Volume Edition Runtime Batch Time Initialization Max bytes
10,000,000 Raku 704.852s 1: 136.588638184s
2: 136.851019628s
3: 138.44696743s
4: 139.777040922s
5: 139.490784317s
13.299274221s 2055012352
10,000,000 Raku+Zig 38.505s 1: 8.843459877s
2: 4.84300835s
3: 4.991842433s
4: 5.077245603s
5: 4.939533707s
9.375436134s 2881126400
10,000,000 Raku
(bad-packages)
792.1s 1: 162.333803401s
2: 174.815386318s
3: 168.299796081s
4: 162.643428135s
5: 163.205406678s
10.252639311s 2124267520
10,000,000 Raku+Zig
(bad-packages)
65.174 1: 14.41616445s
2: 11.078961309s
3: 10.662389991s
4: 11.20240076s
5: 10.614430063s
6.778600235s 2861596672

Notes

Pure Raku really struggles with a volume of this order of magnitude. But if you add in just a little bit of Zig, you can reasonably supercharge Raku's capabilities.

The "slow first batch" for Raku+Zig has been appearing in more understated forms in other tests. Here the first batch is over double the runtime of the second batch. What is causing this?

100,000,000

This doesn't seem to work. At least, I'm not patient enough. The process seems to stall, growing and shrinking memory but never finishing.

Final Thoughts

This is a preliminary report in blog post form based on a contrived code sample written for another, entirely different blog post. More data and deeper analysis will have to come later.
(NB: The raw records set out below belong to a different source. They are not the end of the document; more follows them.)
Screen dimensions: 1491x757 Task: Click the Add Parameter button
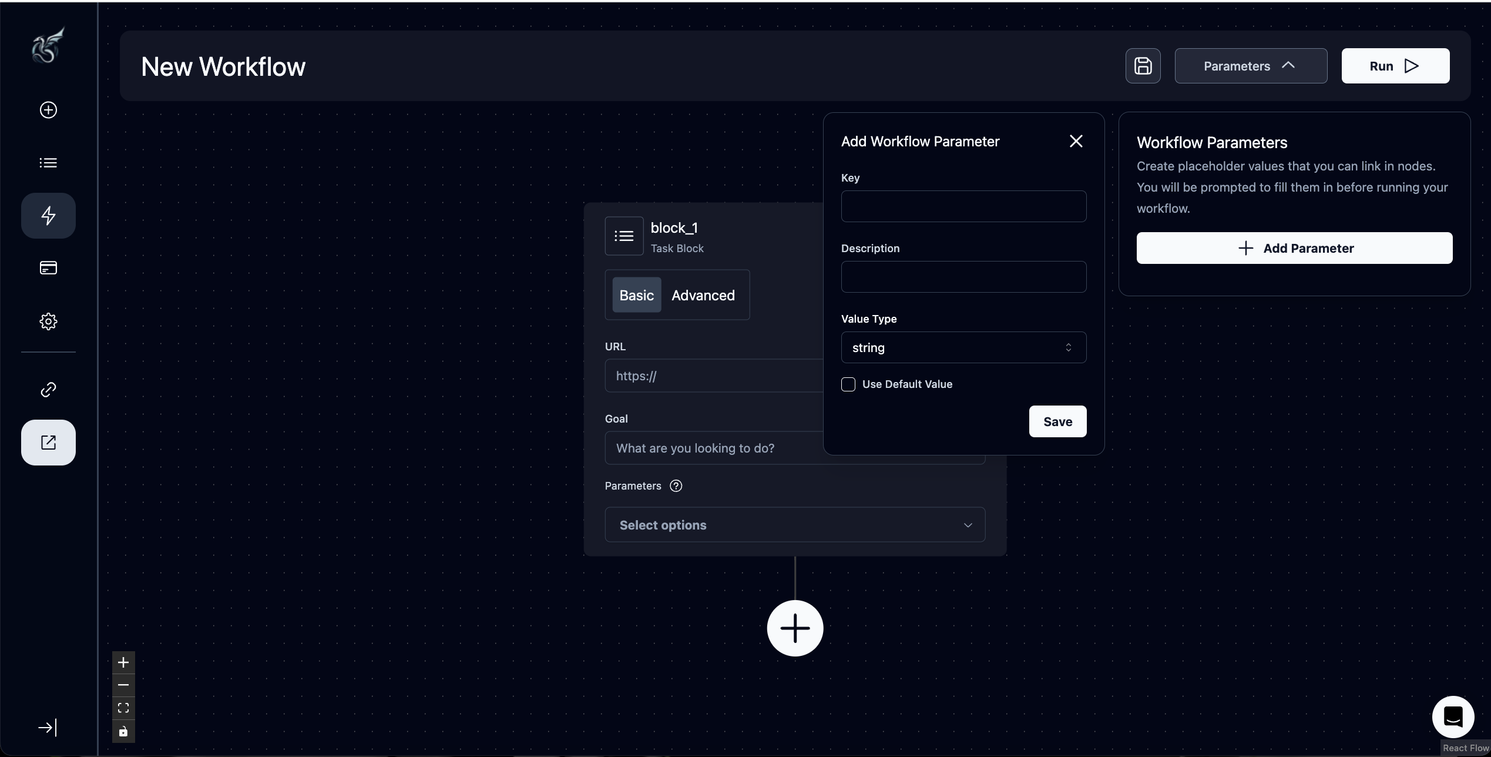1294,248
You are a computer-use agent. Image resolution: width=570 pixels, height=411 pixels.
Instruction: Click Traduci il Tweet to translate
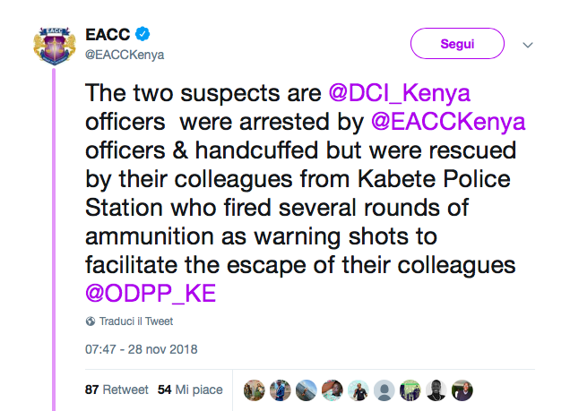point(135,321)
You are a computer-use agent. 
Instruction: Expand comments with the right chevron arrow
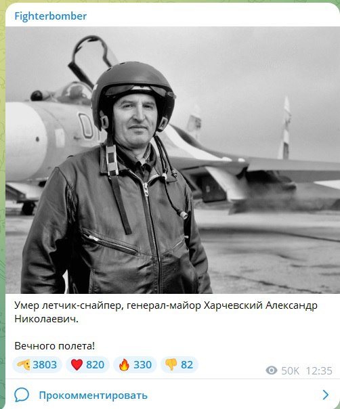coord(325,395)
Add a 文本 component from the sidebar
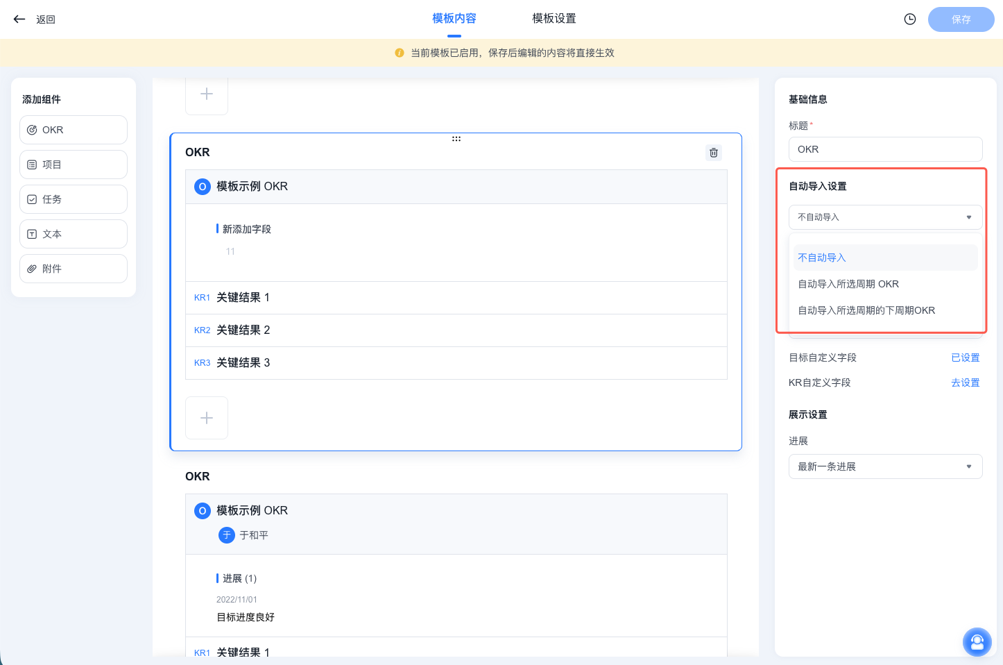This screenshot has width=1003, height=665. coord(73,233)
Zig's C ABI compatibility is clearly no put on. It works seamlessly with Raku's NativeCall. Granted, we haven't really pushed the boundaries of what the C ABI can look like but one of the core takeaways is actually that with Zig we can design that interface. In other words, we are in charge of how ugly, or not, it gets. Considering how dead simple the extern struct <-> is repr('CStruct') support is, I don't think the function signatures need to get nearly as gnarly as they get in C.

Sussing the truth of that supposition out will take some time and effort in learning Zig. I'm looking forward to it. My first stop will probably be a JSON library that uses Zig. I'm also going to be looking into using Zig as the compiler for Rakudo, as it might simplify our releases significantly.